Two hundred and thirty-five years ago, July 4, 1776, our country proclaimed its freedom from England and I thought it fitting to relate another family story about my 5G Grandfather, William Murrill and his slave, Tony and an action they were involved in during our Revolutionary War.

This event was passed down through the family and recorded in the diary of my 3G Uncle, James Buckner “Buck” Barry, and later copyrighted and published as “Buck Barry, Texas Ranger And Frontiersman”. I have used family history and this book as my references.

William and Tony had participated in the capture of three Tory, (Colonials who supported the British), soldiers who had been guilty of killing two Whig troops, (North Carolina Militia), namely Franks and Blackshear. The Tories had killed the two just before peace was made, were then captured, court-martialed and sentenced to hang. Some of the Militia soldiers thought it wrong to hang them after peace was declared, so an express was sent to Gen. Nathaniel Green, commander of the district. His reply was to hang them if they could not get a Whig girl to marry them under the gallows!

Two of the three captured Tories were engaged to Whig girls and just before the hanging, the two girls stepped out and saved their betrothed’s necks. The third Tory couldn’t get a Whig girl to marry him, and as the story is told, was hanged on the same gallows that his two friends were married under.

The two Tories, married under the gallows, happened to live on a farm adjoining Buck Barry’s father’s farm and Buck reports that, on occasion, when he was young, he saw these two lucky men.

Times were tough back then, when you had to fight your neighbors and your own countrymen!

The Big Country – A Record On Doves

In the late 1990’s, the town of Millersview, Texas consisted of a one pump, gas station/feed store, a Post Office and a WW II memorial.  Millersview is in the part of west Texas known as “The Big Country”. It’s on Farm/Market Road 765, in Concho County, 55 miles west of Goldthwaite and 40 miles east of San Angelo and the closest town, Eden, is 20 miles away.

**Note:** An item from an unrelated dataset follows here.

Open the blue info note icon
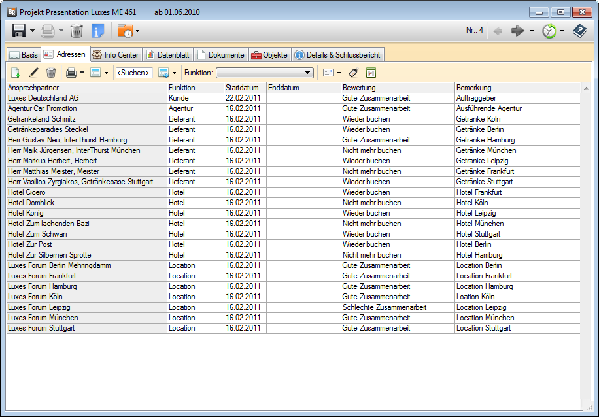Viewport: 599px width, 417px height. pos(98,31)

Back then, 3 miles outside of Millersview, I was on a 2,000 acre, quail/deer lease with plenty of mesquite and prickly pear cactus.  Lease rules were positively no shooting of turkeys and a minimum of 10 points on a buck. There was a nice camp house with running water and indoor facilities and the place was loaded with game, including big deer and “mucho” quail.

Having just signed up on a the new hunting lease near Millersview, the opening of dove season found me standing by myself, in the shade of a mesquite tree, the sun on my right and a 1/2 acre stock tank to my front.  The banks of the tank were sandy/gravelly, just right for doves to use.

Arriving at the tank around 4:00 PM, too early for the birds to water, I sat real still and watched the songbirds and, of all things, the deer, eight or ten doe came into the water.  There was a lot of shooting that I guessed was about a mile away on a bordering ranch and I was hoping that the birds would come into the tank that I was guarding.

One hour later, here came the doves!  Beginning with a trickle, I knocked down the first two and they both fell just in front of me, right on the tank damn,.  Picking my shots, being careful not to splash one into the water, the doves kept falling and I stopped for a minute and counted up.  Eleven birds, then I counted my empty shells, eleven shots.  Counting the empty shells was easy, because we always picked up the fired hulls for 1, reloading and 2, because the cows would try to eat them.

Thinking back, I had never having gone straight on a limit of doves, I had run over a hundred and fifty straight on clay birds in trap and downed twenty straight Mearns quail, but not the diving, twisting and turning doves.

Here came number twelve, right at me, and easy head on shot.  Covering the bird, for some reason, I raised my head and missed!  The dove veered to the right and pow, my second shot dropped it right into the tank.  Chunking rocks and cow chips at the bird, the waves brought it to the bank and then it was in my bag.

Twelve for thirteen is still not bad and the new lease got only got better.